À 19 ans, Ginette Kolinka est déportée à Auschwitz-Birkenau avec son père, son frère et son neveu, à la suite d'une dénonciation. Elle y rencontre Simone Veil, disparue vendredi 30 juin. À son retour en France, elle préférera rester silencieuse, jusqu'à ce que le journaliste Philippe Dana écrive le livre "Une famille française dans l'Histoire" qui retrace son parcours. Aujourd'hui, elle parcourt la France pour partager son témoignage, sous l'égide de la Fondation pour la mémoire de la Shoah.
Simone, c'était ma copine. Elle pourrait être la pire des femmes, je la trouverais toujours extraordinaire. Elle était ma camarade de déportation. Je la pare de toutes les qualités. Elle les a d'ailleurs. Mais à mes yeux, elle a bien plus. Je ne supporterais pas que l'on dise du mal d'elle.
Nous avons travaillé ensemble une matinée, mais nous ne dormions pas dans la même "koya". "Koya", c'est un vocable polonais qui désigne les planches sur lesquelles nous dormions à six au minimum. Mais en une matinée, elle a eu le temps de m'offrir une robe. Elle l'a fait parce que ni elle ni nous n'avions d'espace pour stocker nos affaires. Sa mère, sa sœur et elle avaient pu emporter une robe de plus.
Simone a vu mon état. Je n'avais plus de cheveux. J'étais en guenilles. Cette robe m'a peut-être sauvée la vie, parce que je n'avais plus le moral. J'avais compris que mon père, mon frère et mon neveu avaient été exterminés à notre arrivée au camp. En quelques heures, nous n'étions plus rien du tout.

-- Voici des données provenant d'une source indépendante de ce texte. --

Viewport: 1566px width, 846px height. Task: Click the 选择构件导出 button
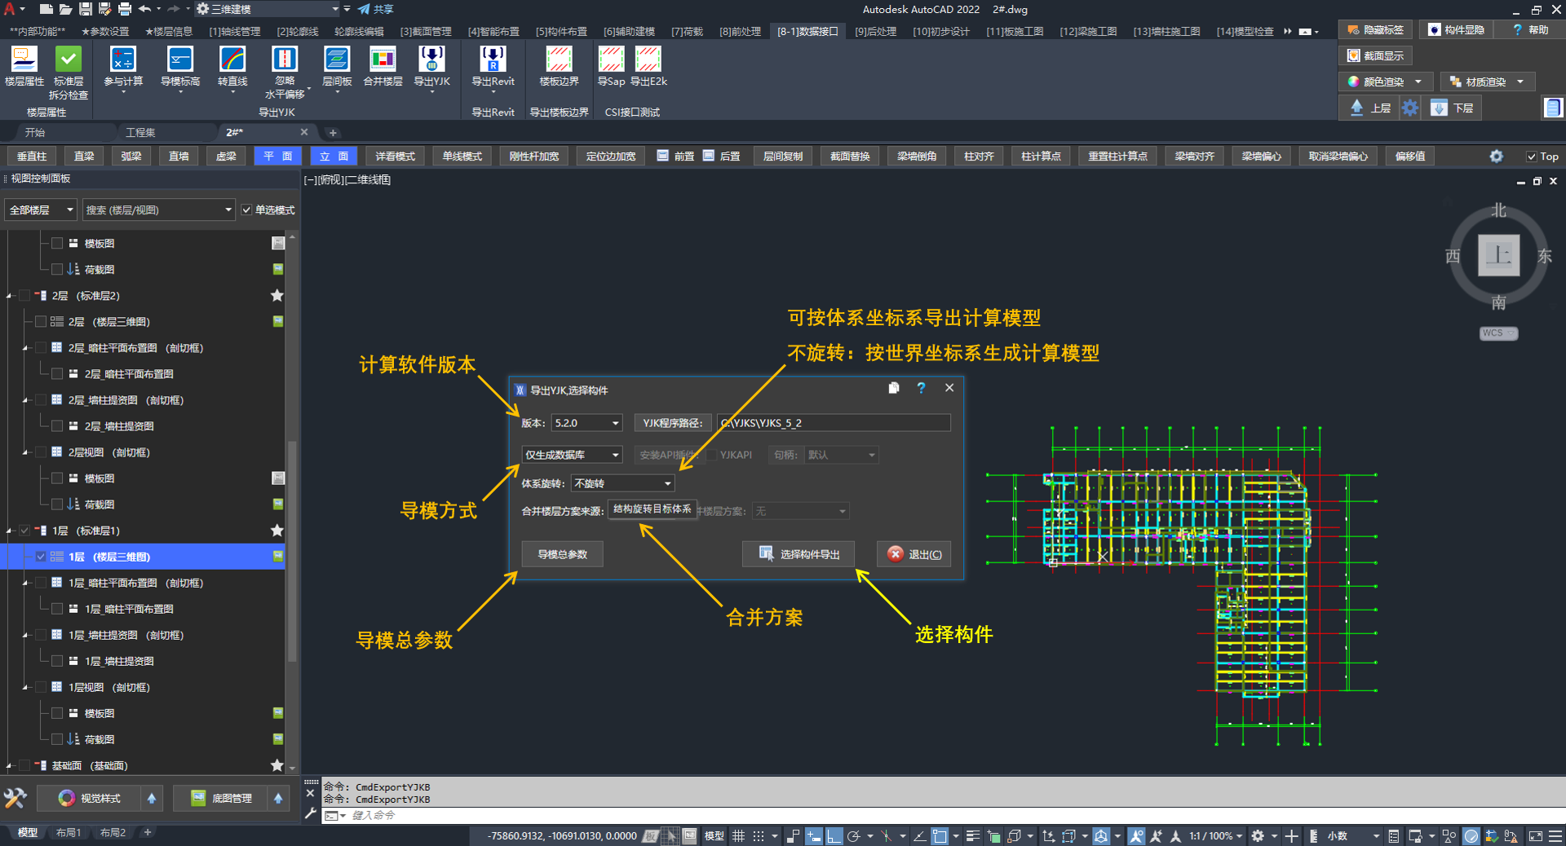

Avec cette robe, je suis redevenue une petite jeune fille. C'est un cadeau inestimable qu'elle m'a offert là. J'ai retrouvé de l'énergie.
YOUTUBE/FONDATION MEMOIRE SHOAHGinette Kolinka, 92 ans.
Puis, elle a quitté le camp tout de suite après. Elle est partie à Bobrek. Ensuite, nous nous sommes perdues de vue, puis retrouvées huit ans après. Elle avait repris ses études, moi non. Plus tard encore, je l'ai retrouvée, mais nous n'avions pas les mêmes sujets de conversation. J'étais vendeuse sur les marchés, elle ministre. Son mari se moquait de moi gentiment, il m'appelait "la marchande de caleçons". Ça me vexait, parce que je vendais aussi autre chose. Je plaisante, il a beaucoup d'humour et je riais avec lui.
J'ai mis du temps avant d'accepter de parler de tout cela. Je me disais que j'avais eu la chance de rentrer, alors ce n'était pas la peine d'ennuyer tout le monde avec ça. Mais aujourd'hui, c'est différent. Avec la Fondation pour la mémoire de la Shoah, je voyage en France pour raconter ce que j'ai vécu. Si aujourd'hui à 92 ans je réussis à cavaler ainsi, c'est grâce à la Fondation, que Simone a présidée pendant 5 ans.